◆ **Assignment**
Take the records below and extract, word for word, the lines from the one containing "Instruction: Open the #ForzaInter hashtag" through the final line, inclusive. Omit pictures.

::: Supplied records

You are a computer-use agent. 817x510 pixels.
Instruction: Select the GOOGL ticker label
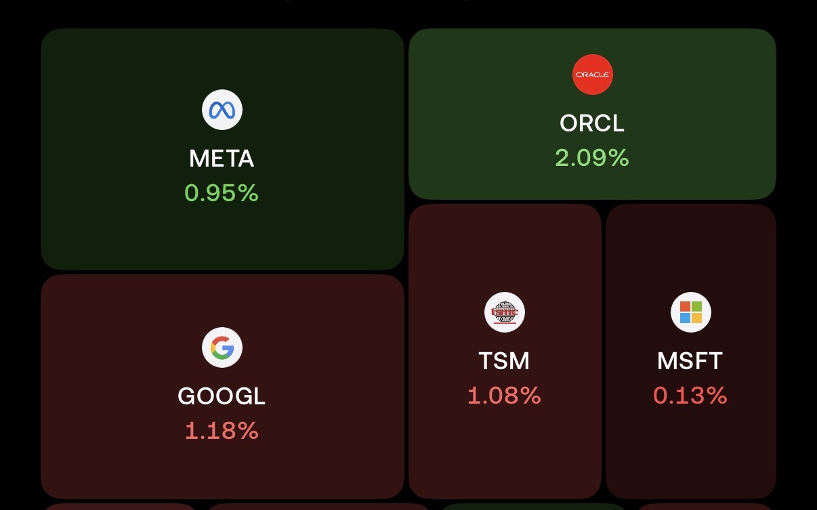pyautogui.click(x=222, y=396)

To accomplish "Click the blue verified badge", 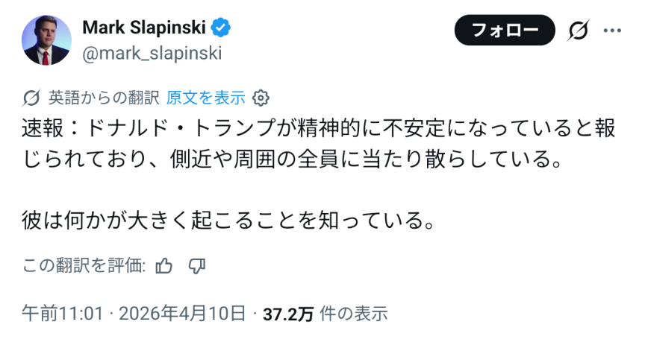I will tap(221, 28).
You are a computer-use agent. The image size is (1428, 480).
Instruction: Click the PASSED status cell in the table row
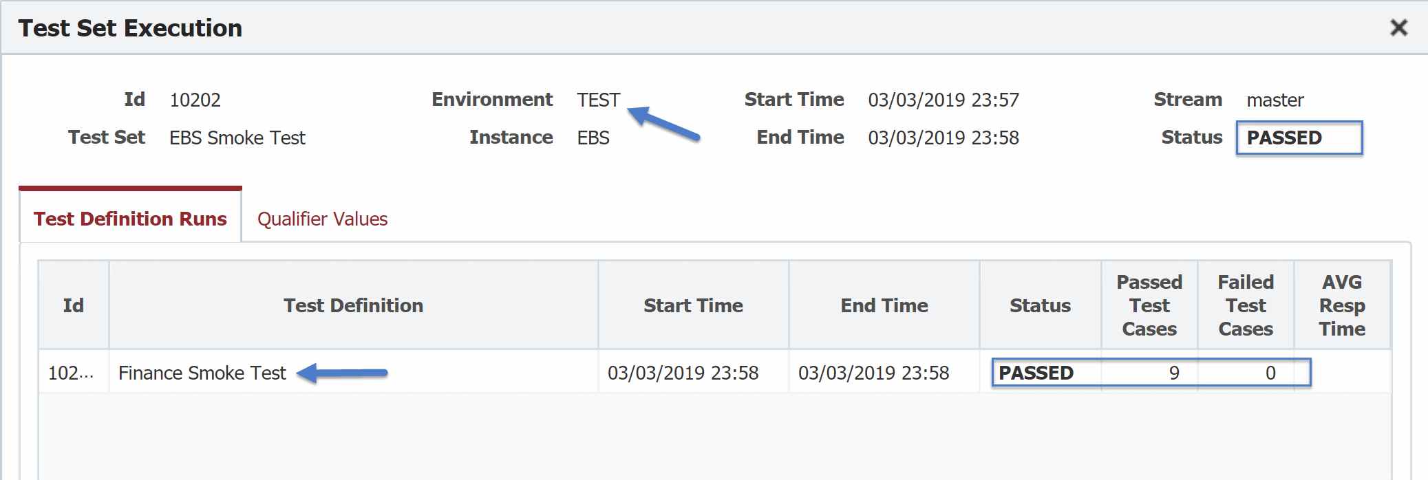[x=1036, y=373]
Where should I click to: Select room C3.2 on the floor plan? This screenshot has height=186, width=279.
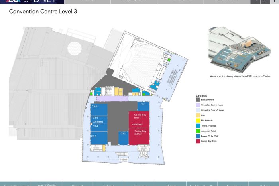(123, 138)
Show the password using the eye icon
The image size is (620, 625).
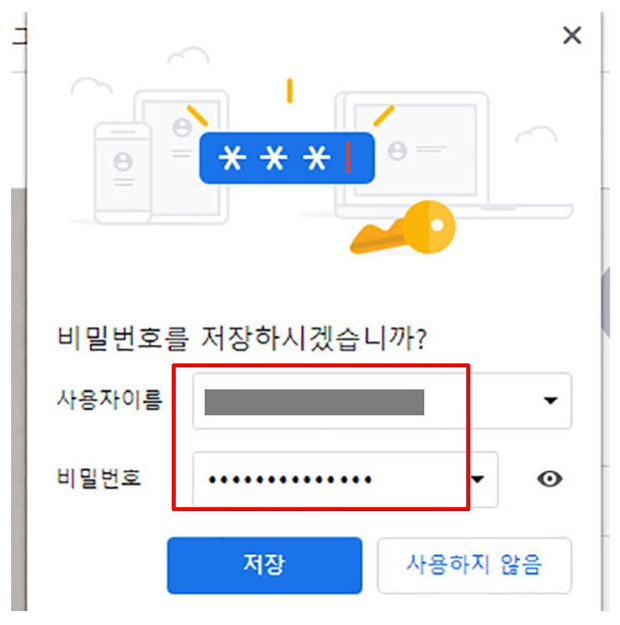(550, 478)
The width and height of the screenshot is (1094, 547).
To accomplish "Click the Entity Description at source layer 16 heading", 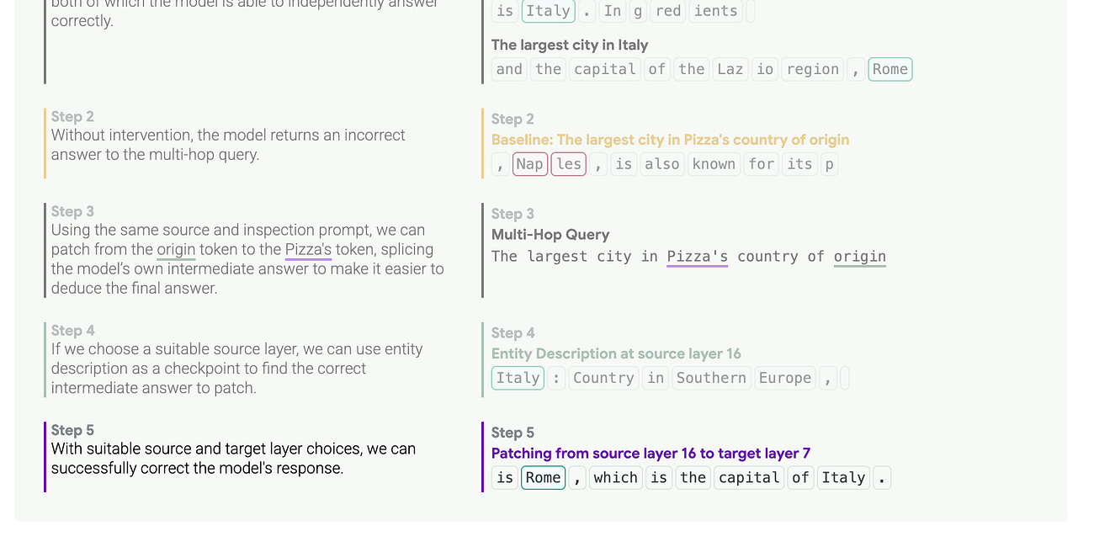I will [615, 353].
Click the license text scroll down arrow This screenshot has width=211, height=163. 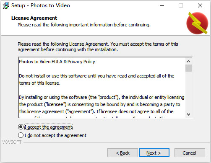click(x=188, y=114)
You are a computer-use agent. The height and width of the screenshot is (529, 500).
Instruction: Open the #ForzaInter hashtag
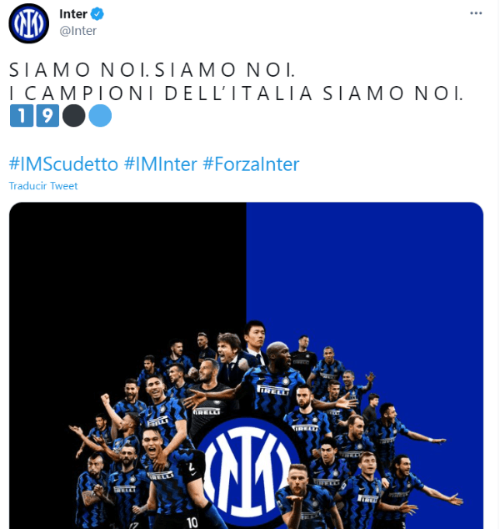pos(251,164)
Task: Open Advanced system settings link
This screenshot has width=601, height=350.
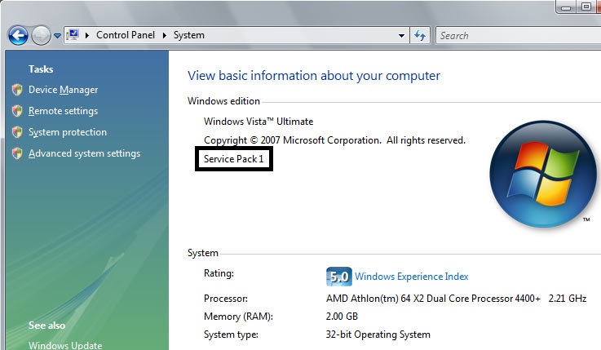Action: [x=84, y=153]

::::::

◆ **Task answer**
Instruction: Open the #ForzaInter hashtag
pos(251,164)
Task: Open Advanced system settings link
This screenshot has width=601, height=350.
Action: [x=84, y=153]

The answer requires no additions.